An integrated process was developed to prepare high F valued yeast oligopeptides according to the characteristics of raw materials,which could be controlled step by step and amplified. Using active dry yeast as the initial material,the most suitable enzyme was selected from several common endonucleases after ultrasonic crushing of homogenate. The crude peptides were concentrated by nanofiltration and a small amount of free amino acids were removed. The α-chymotrypsin and carboxypeptidase A were used to hydrolyze the yeast crude peptides into oligopeptides with smaller molecular weight and a large amount of aromatic amino acids were dissociated. The free aromatic amino acids could finally be removed by selective adsorption to obtain high F value oligopeptides. It was found that alkaline protease was the most suitable enzyme to extract yeast protein.
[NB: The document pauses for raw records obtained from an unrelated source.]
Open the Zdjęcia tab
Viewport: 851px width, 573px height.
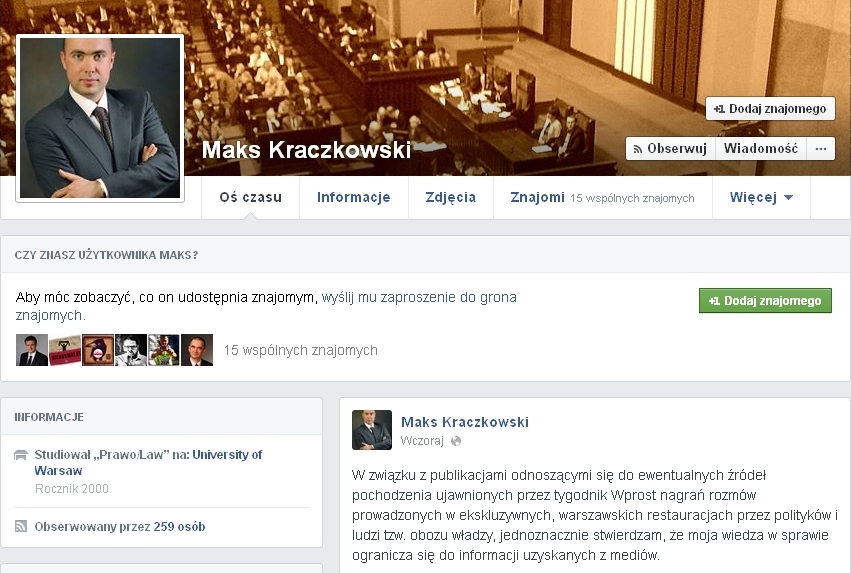450,198
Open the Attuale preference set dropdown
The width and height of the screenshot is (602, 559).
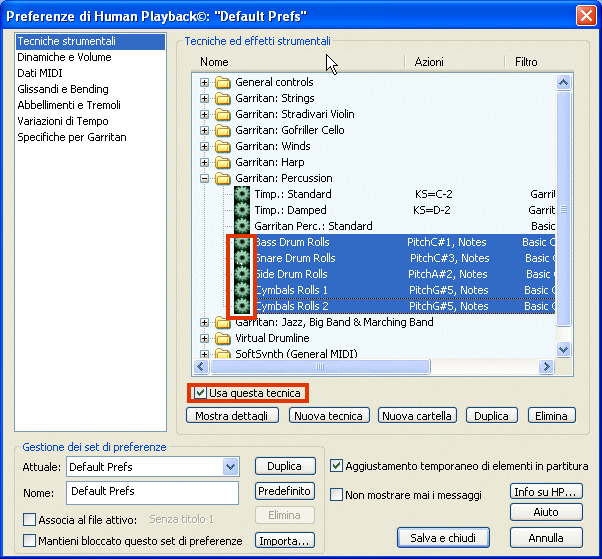click(x=231, y=467)
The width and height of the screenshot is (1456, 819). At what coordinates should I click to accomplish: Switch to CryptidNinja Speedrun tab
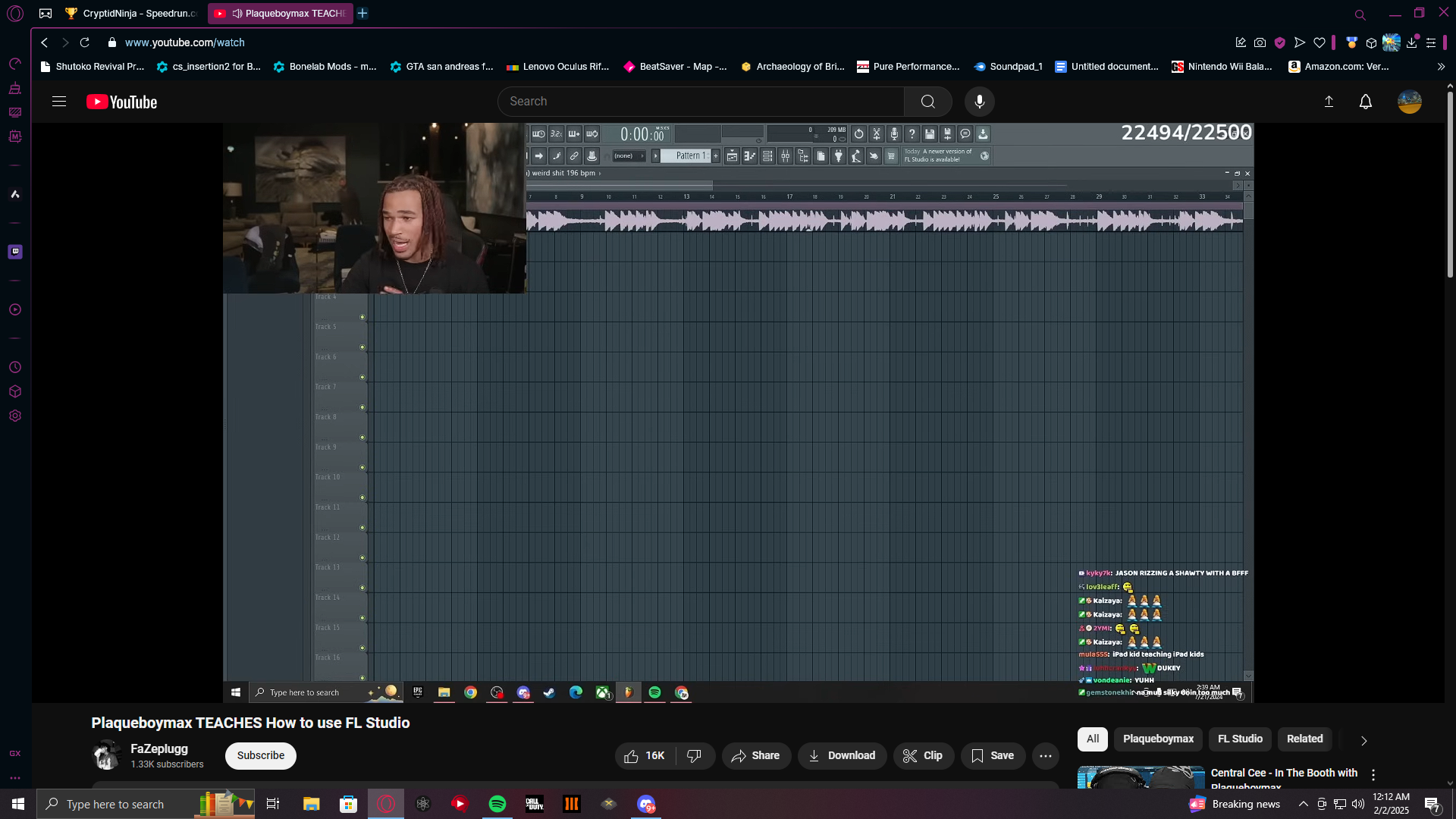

The optimum conditions of yeast cell extraction were as follows:The ratio of material to liquid was 1:6,the temperature was 50℃,the amount of enzyme added to 1 g active dry yeast was 1000 U·g^-1,pH was 8.0 and the time of enzymatic hydrolysis was 6 h. The operation condition of nanofiltration was that 500 Da nanofiltration membrane was used to concentrate 3 times at 0.3 MPa.Single factor experiments were carried out on α-chymotrypsin and carboxypeptidase A and the optimum conditions for enzymatic hydrolysis of α-chymotrypsin were obtained:The amount of enzyme added to 1 g yeast crude peptide 6000 U·g^-1,temperature 40℃,pH8.0,hydrolysis time 4 h. The optimum conditions of enzymatic hydrolysis of carboxypeptidase A were as follows:The amount of enzyme was 4 U·mL^-1,the temperature was 40℃,pH was 7.5 and the time was 4 h. Activated carbon adsorption dearomatization conditions:Adsorption time 2 h,adsorption temperature 30℃,adsorption pH2.5 and adsorption carbon liquid ratio 1:10. Several batches of high F valued yeast oligopeptides with F value between 30 and 40 had been obtained successfully under this integrated process. It was proved that this integration process could produce high F valued yeast oligopeptides efficiently and stably,which had certain guiding significance for industrial production of high F value yeast oligopeptides.